O pecado, segundo Pe. Antônio Pagola, é a “força de gravidade que nos impede de ir a Deus”. Muito mais do que culpa, é peso, escravidão. Mais do que falar de perdão, é preciso, pois, falar de libertação. Por isso chamamos a Jesus de Salvador. Nota-se, pois, uma vez mais, que o Evangelho não é um ligeiro verniz que se passa no ser humano, mas é tomá-lo a partir do seu ser mais profundo, assim como é, e tornar possível sua volta para Deus. Este é o primeiro fruto do Espírito de Jesus: a libertação. Este é o Espírito, o Espírito do Filho, o Espírito dos filhos, aquele que nos resgata da escravidão da terra e nos abre o horizonte luminoso de filhos.

Esse Espírito traz e atualiza a novidade de Cristo: “Sem o Espírito Santo, Deus está distante; o Cristo permanece no passado; o evangelho, uma letra morta; a Igreja, uma simples organização; a autoridade, um poder; a missão, uma propaganda; o culto, um arcaísmo; e a ação moral, uma ação de escravos. Mas no Espírito Santo o cosmos é enobrecido pela geração do Reino, o Cristo ressuscitado está presente, o evangelho se faz força do Reino, a Igreja realiza a comunhão trinitária, a autoridade se transforma em serviço, a liturgia é memorial e antecipação, a ação humana se deifica” (Atenágoras I, Patriarca de Constantinopla).

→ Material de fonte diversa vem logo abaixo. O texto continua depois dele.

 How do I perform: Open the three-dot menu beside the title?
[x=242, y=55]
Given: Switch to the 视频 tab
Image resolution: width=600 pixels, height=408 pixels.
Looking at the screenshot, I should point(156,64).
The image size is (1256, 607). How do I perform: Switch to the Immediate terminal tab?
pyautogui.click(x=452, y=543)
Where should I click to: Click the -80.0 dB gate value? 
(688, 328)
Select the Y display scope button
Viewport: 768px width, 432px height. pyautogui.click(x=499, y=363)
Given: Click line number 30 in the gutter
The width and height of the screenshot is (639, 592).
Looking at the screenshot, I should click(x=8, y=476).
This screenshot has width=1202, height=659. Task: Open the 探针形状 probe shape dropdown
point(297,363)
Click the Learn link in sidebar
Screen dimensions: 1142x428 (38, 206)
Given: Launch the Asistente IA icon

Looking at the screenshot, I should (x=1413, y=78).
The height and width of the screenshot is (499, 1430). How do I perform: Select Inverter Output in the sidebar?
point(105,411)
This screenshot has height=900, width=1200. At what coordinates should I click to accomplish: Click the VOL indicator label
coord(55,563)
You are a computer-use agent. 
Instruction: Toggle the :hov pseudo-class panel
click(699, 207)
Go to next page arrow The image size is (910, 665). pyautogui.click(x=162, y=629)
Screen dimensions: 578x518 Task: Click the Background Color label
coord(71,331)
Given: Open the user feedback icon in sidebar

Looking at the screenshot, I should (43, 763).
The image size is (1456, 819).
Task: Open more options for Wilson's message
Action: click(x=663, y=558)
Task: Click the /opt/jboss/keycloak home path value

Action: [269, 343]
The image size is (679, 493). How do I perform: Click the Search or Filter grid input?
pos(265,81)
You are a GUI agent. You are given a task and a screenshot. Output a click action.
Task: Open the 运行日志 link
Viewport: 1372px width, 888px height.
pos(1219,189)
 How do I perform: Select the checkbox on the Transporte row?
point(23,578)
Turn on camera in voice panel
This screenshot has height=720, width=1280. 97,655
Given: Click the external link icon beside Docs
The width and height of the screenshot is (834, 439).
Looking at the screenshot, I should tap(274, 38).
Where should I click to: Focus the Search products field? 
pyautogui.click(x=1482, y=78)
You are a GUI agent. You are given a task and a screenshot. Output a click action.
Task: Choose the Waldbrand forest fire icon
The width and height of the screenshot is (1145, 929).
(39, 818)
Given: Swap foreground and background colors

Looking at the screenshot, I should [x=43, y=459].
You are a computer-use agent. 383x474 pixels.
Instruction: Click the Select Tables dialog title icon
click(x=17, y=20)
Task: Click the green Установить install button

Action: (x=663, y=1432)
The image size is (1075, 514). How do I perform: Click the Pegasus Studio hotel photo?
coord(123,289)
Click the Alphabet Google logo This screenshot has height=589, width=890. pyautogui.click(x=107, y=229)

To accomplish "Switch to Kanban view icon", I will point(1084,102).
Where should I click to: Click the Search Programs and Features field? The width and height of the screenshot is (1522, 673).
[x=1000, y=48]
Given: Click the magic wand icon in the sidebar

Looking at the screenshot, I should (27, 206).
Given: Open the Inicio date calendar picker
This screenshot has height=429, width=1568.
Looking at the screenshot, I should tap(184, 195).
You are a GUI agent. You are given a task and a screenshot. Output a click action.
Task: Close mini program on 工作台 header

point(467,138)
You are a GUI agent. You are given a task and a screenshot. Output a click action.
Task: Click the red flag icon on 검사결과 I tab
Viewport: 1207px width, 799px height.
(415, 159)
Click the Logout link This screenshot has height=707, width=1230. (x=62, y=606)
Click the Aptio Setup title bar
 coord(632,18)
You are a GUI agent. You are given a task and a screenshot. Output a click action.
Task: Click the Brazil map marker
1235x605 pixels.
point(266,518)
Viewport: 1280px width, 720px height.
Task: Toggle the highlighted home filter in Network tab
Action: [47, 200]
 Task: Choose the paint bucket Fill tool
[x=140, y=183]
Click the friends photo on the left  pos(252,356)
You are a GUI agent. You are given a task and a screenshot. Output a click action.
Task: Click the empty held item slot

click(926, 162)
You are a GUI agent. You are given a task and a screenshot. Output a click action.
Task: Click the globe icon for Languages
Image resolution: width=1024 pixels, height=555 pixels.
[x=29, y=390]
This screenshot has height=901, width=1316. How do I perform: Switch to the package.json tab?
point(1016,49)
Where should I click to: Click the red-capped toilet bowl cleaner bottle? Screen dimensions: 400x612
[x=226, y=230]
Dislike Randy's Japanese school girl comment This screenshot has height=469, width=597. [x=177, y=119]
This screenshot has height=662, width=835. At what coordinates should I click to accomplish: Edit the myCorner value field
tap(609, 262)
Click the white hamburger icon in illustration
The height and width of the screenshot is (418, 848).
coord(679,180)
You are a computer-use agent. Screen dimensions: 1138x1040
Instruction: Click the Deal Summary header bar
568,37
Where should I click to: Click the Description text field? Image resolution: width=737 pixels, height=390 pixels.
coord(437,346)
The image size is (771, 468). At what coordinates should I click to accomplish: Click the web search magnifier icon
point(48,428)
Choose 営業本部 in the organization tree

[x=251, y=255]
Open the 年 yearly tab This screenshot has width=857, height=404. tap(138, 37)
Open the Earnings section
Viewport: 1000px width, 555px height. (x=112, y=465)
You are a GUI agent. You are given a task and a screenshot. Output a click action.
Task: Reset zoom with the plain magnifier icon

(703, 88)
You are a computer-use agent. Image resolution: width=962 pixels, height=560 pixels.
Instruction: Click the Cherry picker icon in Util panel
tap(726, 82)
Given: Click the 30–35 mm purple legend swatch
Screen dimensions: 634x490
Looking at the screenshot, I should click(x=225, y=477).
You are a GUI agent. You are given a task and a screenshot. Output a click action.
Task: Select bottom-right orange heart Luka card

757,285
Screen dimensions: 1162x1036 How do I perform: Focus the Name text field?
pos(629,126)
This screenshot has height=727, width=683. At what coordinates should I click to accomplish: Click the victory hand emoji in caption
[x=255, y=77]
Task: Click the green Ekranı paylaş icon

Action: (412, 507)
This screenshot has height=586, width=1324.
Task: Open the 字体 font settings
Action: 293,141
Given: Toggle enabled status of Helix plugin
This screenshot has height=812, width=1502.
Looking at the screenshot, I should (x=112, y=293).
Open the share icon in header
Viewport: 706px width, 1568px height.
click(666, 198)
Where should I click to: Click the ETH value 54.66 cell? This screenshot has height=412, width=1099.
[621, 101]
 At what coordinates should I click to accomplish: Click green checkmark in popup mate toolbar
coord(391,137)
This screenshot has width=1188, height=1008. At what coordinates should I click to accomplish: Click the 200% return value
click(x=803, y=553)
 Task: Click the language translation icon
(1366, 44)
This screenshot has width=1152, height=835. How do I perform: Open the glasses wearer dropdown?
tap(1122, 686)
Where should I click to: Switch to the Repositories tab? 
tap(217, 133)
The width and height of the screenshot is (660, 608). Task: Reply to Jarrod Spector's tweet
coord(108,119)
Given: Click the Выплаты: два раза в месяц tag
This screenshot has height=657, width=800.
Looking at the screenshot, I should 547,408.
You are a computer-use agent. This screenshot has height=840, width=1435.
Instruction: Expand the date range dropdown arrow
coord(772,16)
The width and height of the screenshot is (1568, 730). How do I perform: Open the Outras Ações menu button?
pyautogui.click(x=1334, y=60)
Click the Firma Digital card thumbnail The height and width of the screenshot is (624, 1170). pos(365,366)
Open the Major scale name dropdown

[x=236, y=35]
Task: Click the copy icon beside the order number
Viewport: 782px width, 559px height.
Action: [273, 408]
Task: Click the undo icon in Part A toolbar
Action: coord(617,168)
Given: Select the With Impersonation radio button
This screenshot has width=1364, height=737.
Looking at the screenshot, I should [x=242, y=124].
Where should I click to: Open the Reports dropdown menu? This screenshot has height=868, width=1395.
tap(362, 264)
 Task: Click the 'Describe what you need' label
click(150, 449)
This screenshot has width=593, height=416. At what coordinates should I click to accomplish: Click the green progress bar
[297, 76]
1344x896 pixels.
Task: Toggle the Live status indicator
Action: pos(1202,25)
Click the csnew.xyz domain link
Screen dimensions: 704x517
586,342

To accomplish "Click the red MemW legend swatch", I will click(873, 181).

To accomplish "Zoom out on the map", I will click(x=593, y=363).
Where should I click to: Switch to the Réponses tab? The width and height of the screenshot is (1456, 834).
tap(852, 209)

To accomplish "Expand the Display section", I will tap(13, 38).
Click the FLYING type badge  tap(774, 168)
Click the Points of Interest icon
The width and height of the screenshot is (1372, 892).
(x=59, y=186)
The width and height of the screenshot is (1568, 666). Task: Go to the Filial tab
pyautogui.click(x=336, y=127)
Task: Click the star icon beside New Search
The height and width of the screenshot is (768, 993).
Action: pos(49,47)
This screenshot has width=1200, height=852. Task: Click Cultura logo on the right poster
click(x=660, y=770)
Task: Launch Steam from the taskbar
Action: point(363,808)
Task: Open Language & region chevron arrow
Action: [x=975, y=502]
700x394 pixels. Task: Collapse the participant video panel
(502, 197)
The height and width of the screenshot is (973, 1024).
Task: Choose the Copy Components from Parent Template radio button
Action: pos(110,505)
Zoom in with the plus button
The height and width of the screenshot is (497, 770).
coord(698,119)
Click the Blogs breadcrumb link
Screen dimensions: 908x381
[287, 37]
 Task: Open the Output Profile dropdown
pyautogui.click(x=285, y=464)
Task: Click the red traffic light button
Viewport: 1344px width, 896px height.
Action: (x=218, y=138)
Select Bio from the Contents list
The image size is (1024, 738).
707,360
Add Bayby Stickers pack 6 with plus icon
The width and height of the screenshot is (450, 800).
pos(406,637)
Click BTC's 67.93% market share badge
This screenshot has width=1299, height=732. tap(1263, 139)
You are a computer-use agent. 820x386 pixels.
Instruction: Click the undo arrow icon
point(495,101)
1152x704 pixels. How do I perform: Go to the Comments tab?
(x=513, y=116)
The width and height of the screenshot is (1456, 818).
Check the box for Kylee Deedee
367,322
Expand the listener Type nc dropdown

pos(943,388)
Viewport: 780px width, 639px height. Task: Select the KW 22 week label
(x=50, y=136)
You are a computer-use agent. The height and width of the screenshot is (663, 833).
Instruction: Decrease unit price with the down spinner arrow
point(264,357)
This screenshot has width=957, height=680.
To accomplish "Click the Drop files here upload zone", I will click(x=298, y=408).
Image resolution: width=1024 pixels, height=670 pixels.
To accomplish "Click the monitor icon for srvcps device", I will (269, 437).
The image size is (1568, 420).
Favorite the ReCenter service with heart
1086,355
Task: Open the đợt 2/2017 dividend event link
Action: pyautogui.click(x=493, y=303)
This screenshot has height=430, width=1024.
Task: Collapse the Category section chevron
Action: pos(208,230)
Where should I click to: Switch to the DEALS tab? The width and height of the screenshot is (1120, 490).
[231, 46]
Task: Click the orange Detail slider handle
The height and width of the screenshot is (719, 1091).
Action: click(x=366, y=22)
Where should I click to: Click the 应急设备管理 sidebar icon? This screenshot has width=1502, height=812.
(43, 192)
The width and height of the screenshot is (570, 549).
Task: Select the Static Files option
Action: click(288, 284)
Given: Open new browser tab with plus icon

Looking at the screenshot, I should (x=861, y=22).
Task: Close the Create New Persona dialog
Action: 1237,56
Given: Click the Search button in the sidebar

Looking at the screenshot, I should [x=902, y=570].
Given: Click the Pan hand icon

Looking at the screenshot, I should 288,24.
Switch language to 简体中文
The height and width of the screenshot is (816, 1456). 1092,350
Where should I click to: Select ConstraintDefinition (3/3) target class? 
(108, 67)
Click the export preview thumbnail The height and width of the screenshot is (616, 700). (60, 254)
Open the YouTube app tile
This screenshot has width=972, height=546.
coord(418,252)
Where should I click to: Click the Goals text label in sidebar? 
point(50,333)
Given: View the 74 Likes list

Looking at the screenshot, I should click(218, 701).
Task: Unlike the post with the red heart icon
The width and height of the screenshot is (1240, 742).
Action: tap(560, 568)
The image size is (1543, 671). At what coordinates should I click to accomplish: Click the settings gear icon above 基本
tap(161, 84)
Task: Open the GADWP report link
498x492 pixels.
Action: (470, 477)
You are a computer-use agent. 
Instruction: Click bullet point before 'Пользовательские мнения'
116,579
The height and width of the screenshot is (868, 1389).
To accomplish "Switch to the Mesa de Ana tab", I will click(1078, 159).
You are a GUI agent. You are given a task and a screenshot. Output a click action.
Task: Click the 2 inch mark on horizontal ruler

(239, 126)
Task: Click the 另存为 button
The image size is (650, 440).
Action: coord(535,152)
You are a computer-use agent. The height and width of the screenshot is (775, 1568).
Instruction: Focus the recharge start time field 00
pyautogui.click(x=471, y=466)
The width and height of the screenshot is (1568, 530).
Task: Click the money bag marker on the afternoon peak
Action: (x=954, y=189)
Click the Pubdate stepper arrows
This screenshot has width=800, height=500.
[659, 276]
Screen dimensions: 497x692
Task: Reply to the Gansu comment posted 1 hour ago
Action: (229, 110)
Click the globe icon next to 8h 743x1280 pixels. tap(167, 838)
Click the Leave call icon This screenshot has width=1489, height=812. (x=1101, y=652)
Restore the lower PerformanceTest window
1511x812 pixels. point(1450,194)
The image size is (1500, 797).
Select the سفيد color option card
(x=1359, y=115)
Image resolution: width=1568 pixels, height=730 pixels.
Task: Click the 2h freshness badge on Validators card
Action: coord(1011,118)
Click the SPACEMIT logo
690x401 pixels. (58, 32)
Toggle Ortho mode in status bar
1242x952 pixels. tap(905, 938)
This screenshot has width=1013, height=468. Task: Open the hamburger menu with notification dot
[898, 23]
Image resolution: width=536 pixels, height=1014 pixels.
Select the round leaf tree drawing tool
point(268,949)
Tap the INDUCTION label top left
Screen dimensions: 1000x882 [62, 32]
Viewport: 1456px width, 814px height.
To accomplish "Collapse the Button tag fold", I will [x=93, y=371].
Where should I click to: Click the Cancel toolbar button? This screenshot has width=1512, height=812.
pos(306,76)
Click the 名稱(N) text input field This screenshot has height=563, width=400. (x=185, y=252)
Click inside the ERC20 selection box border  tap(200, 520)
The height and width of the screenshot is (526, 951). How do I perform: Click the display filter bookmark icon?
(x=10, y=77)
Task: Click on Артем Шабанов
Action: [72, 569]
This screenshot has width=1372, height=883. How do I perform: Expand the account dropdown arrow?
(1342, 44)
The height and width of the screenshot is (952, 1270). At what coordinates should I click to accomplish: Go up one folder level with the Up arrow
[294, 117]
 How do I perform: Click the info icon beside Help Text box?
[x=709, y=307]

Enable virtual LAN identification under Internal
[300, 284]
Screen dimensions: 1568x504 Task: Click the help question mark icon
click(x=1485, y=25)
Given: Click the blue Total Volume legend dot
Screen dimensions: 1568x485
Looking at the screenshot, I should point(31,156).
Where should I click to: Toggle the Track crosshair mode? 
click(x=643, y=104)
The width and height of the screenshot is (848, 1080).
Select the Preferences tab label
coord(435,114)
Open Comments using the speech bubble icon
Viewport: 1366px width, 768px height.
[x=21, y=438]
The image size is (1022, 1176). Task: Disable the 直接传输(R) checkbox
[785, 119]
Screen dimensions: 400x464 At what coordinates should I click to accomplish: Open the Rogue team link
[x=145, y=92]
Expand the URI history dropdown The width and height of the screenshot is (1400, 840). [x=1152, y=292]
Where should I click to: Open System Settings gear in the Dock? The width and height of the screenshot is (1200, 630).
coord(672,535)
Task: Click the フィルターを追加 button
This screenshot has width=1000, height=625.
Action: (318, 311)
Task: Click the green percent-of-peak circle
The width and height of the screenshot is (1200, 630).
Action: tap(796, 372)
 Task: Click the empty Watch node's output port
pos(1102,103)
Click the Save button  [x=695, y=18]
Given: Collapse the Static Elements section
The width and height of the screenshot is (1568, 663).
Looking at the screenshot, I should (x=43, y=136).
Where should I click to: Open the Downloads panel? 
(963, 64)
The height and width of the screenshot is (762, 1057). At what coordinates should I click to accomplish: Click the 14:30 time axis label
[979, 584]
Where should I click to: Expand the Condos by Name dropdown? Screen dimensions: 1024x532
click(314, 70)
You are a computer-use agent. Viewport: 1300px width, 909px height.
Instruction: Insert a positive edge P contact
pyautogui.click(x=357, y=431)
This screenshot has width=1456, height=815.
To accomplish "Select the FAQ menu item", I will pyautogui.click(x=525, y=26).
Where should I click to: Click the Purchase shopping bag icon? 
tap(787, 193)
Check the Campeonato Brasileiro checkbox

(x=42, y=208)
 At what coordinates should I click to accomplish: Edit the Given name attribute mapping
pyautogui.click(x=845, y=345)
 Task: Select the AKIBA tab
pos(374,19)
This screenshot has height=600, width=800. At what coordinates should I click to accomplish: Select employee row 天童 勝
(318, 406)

Todos nós sentimos dificuldades. Todos sentimos a fraqueza na fé, a fragilidade da existência, a força do pecado em nós. Por vezes o mal parece prevalecer. O bem fica apagado. Fazemos o bem, nos empenhamos na construção de um mundo melhor, mas parece que nossa luta é em vão. Então peçamos ao Espírito Santo que, como aos discípulos e discípulas no Cenáculo, nos encha de seu amor, de sua luz, de sua força:

Vem Espírito Santo e liberta-nos do pecado, sustenta nossa pequenez, dá-nos tua força contra o mal. Não nos deixes desanimar, desistir de caminhar na direção do bem. Mais do que fazer o bem, ajuda-nos a ser bons, justos, solidários, fraternos, promotores da paz. Enche-nos de tua bondade, de tua sabedoria para reproduzirmos em nossa vida as ações de Jesus que “passou pelo mundo fazendo o bem”. Amém.